> **The task**
Set each line of the data down exactly, please.

> **Exercise input**
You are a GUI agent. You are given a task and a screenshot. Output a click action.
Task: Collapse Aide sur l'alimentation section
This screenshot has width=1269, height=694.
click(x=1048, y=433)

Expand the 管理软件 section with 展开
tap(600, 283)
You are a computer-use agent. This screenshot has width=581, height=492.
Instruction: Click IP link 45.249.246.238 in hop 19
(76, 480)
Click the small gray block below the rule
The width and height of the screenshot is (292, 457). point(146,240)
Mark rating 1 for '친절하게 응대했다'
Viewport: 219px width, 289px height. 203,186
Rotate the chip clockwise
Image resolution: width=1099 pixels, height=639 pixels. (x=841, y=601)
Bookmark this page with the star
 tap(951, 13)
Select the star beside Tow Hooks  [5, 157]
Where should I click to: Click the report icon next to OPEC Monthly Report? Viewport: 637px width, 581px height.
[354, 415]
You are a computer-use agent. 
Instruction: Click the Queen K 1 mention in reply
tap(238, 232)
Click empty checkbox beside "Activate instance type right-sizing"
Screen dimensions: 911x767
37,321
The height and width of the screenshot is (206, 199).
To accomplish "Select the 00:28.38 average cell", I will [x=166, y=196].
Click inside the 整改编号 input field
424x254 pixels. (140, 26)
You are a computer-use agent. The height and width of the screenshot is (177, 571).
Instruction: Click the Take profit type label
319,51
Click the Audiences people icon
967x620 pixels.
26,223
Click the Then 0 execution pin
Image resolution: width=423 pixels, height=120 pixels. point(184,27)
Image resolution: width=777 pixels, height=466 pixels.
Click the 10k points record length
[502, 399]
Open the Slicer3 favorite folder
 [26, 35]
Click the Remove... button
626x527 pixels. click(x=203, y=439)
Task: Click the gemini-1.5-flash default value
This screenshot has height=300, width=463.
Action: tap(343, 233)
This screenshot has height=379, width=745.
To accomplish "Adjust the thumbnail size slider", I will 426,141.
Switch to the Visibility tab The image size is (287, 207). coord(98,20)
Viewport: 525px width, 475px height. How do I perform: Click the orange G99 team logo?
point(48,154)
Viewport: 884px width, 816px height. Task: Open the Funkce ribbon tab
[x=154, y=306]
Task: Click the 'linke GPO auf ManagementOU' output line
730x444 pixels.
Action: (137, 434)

> **Result of the exercise**
You are a GUI agent. You are given a task and a screenshot. Output a click action.
Task: Collapse Aide sur l'alimentation section
This screenshot has width=1269, height=694.
click(x=1048, y=433)

Expand the 管理软件 section with 展开
tap(600, 283)
You are a computer-use agent. This screenshot has width=581, height=492.
Instruction: Click IP link 45.249.246.238 in hop 19
(76, 480)
Click the small gray block below the rule
The width and height of the screenshot is (292, 457). point(146,240)
Mark rating 1 for '친절하게 응대했다'
Viewport: 219px width, 289px height. 203,186
Rotate the chip clockwise
Image resolution: width=1099 pixels, height=639 pixels. (x=841, y=601)
Bookmark this page with the star
 tap(951, 13)
Select the star beside Tow Hooks  [5, 157]
Where should I click to: Click the report icon next to OPEC Monthly Report? Viewport: 637px width, 581px height.
[354, 415]
You are a computer-use agent. 
Instruction: Click the Queen K 1 mention in reply
tap(238, 232)
Click empty checkbox beside "Activate instance type right-sizing"
Screen dimensions: 911x767
37,321
The height and width of the screenshot is (206, 199).
To accomplish "Select the 00:28.38 average cell", I will [x=166, y=196].
Click inside the 整改编号 input field
424x254 pixels. (140, 26)
You are a computer-use agent. The height and width of the screenshot is (177, 571).
Instruction: Click the Take profit type label
319,51
Click the Audiences people icon
967x620 pixels.
26,223
Click the Then 0 execution pin
Image resolution: width=423 pixels, height=120 pixels. point(184,27)
Image resolution: width=777 pixels, height=466 pixels.
Click the 10k points record length
[502, 399]
Open the Slicer3 favorite folder
 [26, 35]
Click the Remove... button
626x527 pixels. click(x=203, y=439)
Task: Click the gemini-1.5-flash default value
This screenshot has height=300, width=463.
Action: tap(343, 233)
This screenshot has height=379, width=745.
To accomplish "Adjust the thumbnail size slider", I will 426,141.
Switch to the Visibility tab The image size is (287, 207). coord(98,20)
Viewport: 525px width, 475px height. How do I perform: Click the orange G99 team logo?
point(48,154)
Viewport: 884px width, 816px height. Task: Open the Funkce ribbon tab
[x=154, y=306]
Task: Click the 'linke GPO auf ManagementOU' output line
730x444 pixels.
Action: (137, 434)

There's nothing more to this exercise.